Le siège social de Pétrolia — qui contrôle 15 000 km2 de permis d'exploration — se trouve à Rimouski, mais son principal actionnaire est Pilatus Energy AG, une compagnie qui a pignon sur rue en Suisse. Le président de Pilatus Energy réside aux Émirats arabes unis.
2 commentaires
  • Gert - Inscrit 25 juin 2011 22 h 13

    Pétrolia ou autres

    Que ce soit pétrolia ou une autre compagnie , ils ne doivent pas continuer a forer ni a exploiter le gaz par fracturation , ils ont fait assez de dommage comme ça , on ne veut pas subir ce que les les états-unis ont subit et subissent encore car ils le subiront pour des décénies . Que ce soit Gaspé ou Québec , ou Montréal , c'est non , On achète déja notre eau , ce qui est déja pas normal et ils veulent nous enlever ce qui nous reste encore de potable . Que les compagnies pétrolières arrètent de penser juste a l'argent et qu'ils pensent a la santée du monde et a leur bien-etre.

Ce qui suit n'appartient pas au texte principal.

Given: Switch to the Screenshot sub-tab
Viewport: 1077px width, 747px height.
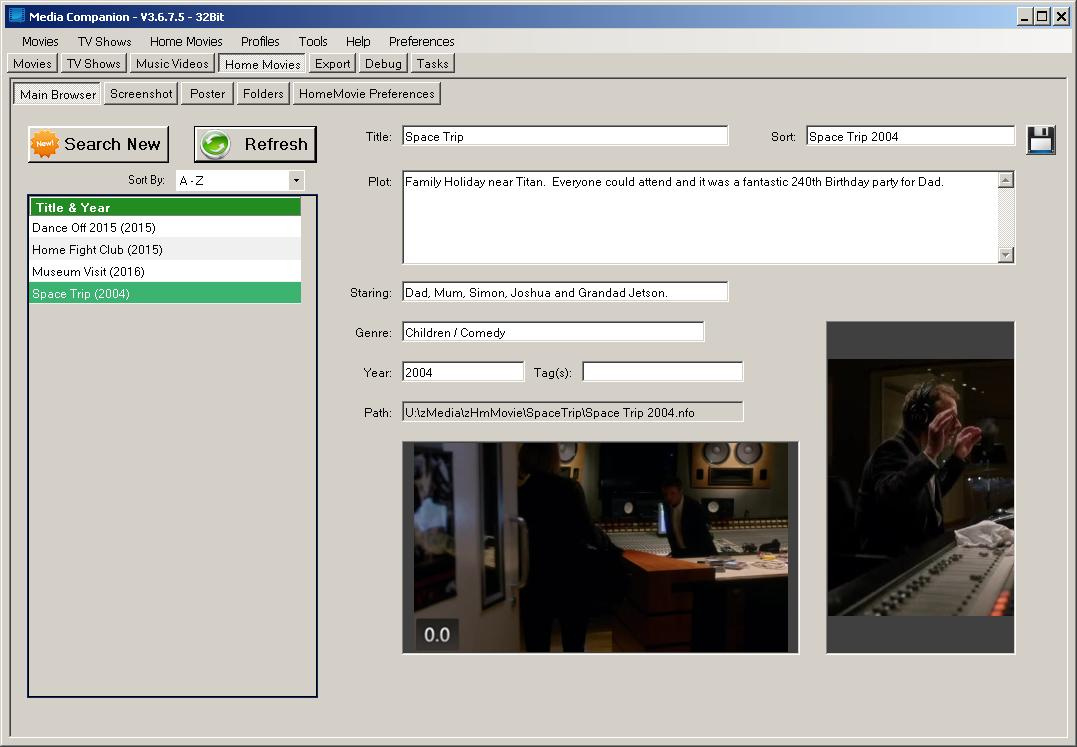Looking at the screenshot, I should click(141, 93).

Quand ils auront tout poluer , ils s'en iront les poches pleines et se ficheront bien de nous autres après, tenons nous les Québécois et non c'est non.
    Grety

  • Dominic Ric - Inscrit 27 juin 2011 17 h 06

    Gasland

    Voyez Gasland gaz de schiste fr sur youtube si vous croyez que Gert exagère...

    Extrême danger mortel pour des générations!